Filipino television and film actor

Joseph Bitangcol (born March 28, 1984) is a Filipino television and film actor. He is one of the first batch of the reality talent search Star Circle Quest on ABS-CBN.

==Career==
He started when he joined the reality talent search of ABS-CBN which is Star Circle Quest in 2004. He made it to the Top 10 or "Magic Circle of 10", but he did not make it to the final 5, or "Magic Circle of 5".

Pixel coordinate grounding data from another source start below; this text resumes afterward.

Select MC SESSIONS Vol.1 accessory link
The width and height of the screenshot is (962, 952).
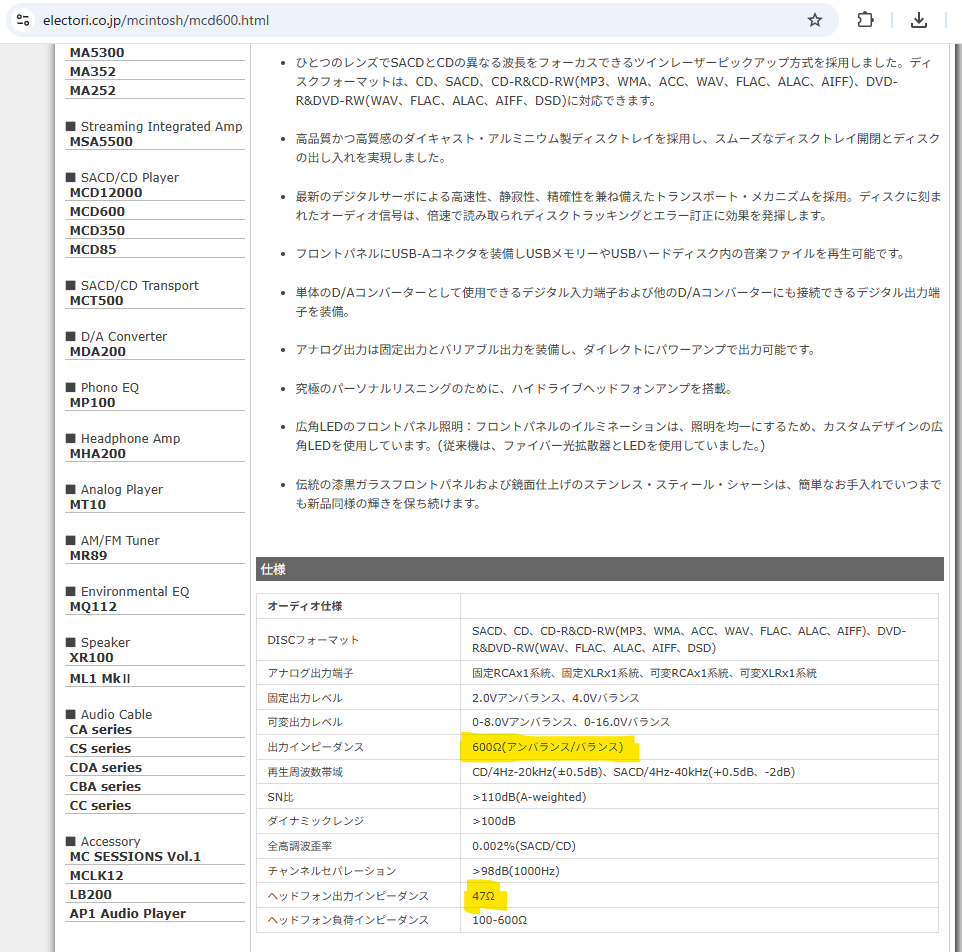pyautogui.click(x=135, y=857)
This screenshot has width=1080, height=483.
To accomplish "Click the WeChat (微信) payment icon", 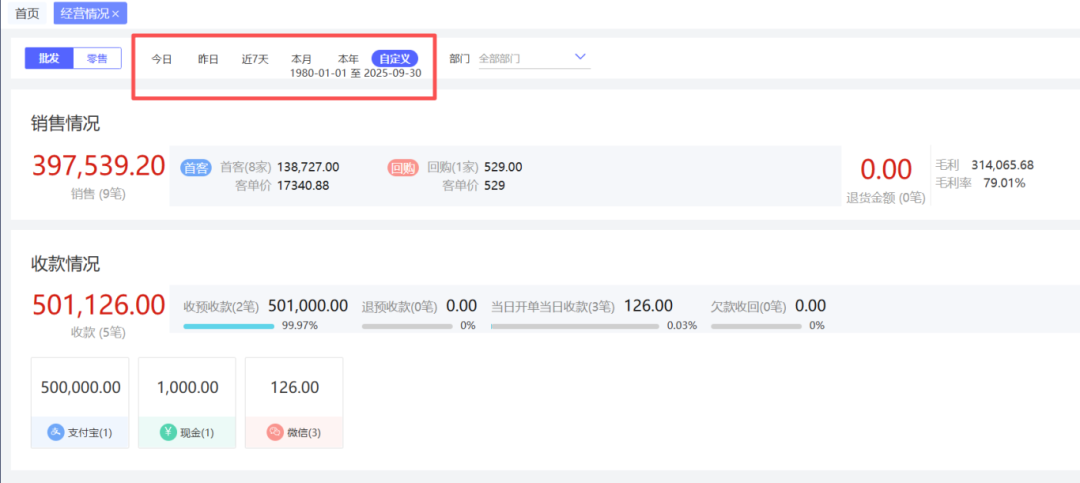I will (275, 433).
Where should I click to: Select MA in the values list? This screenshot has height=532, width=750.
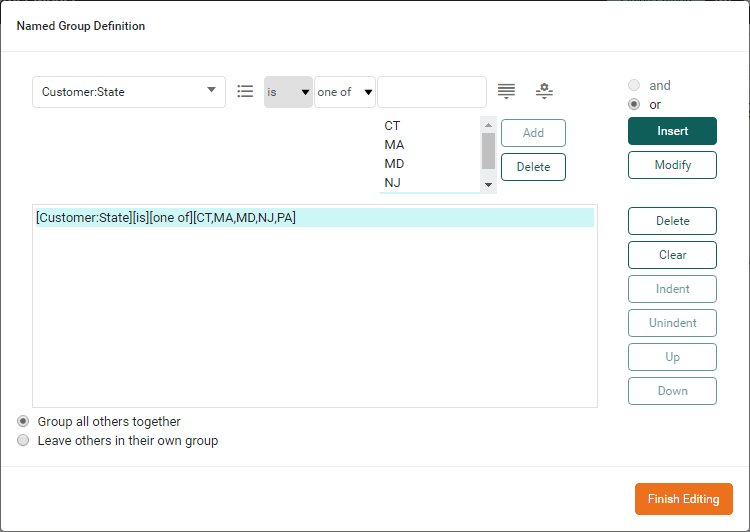(394, 145)
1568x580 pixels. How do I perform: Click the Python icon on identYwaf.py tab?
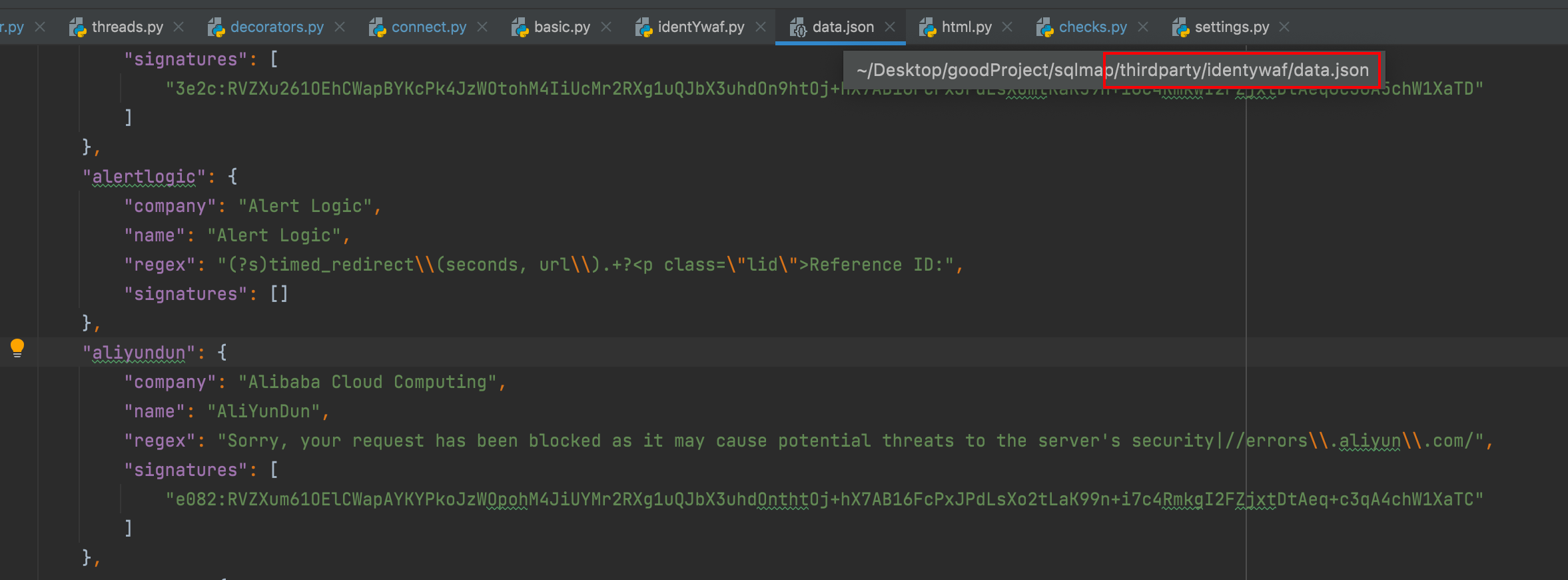click(643, 27)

After the contest, he became part of ABS-CBN's Star Magic. He starred in the youth oriented program SCQ Reload with co-former questors and in horror-fantasy series Spirits which was directed by Chito S. Roño. In 2006, he did his first movie with Star Cinema, entitled D' Lucky Ones, paired with Sandara Park.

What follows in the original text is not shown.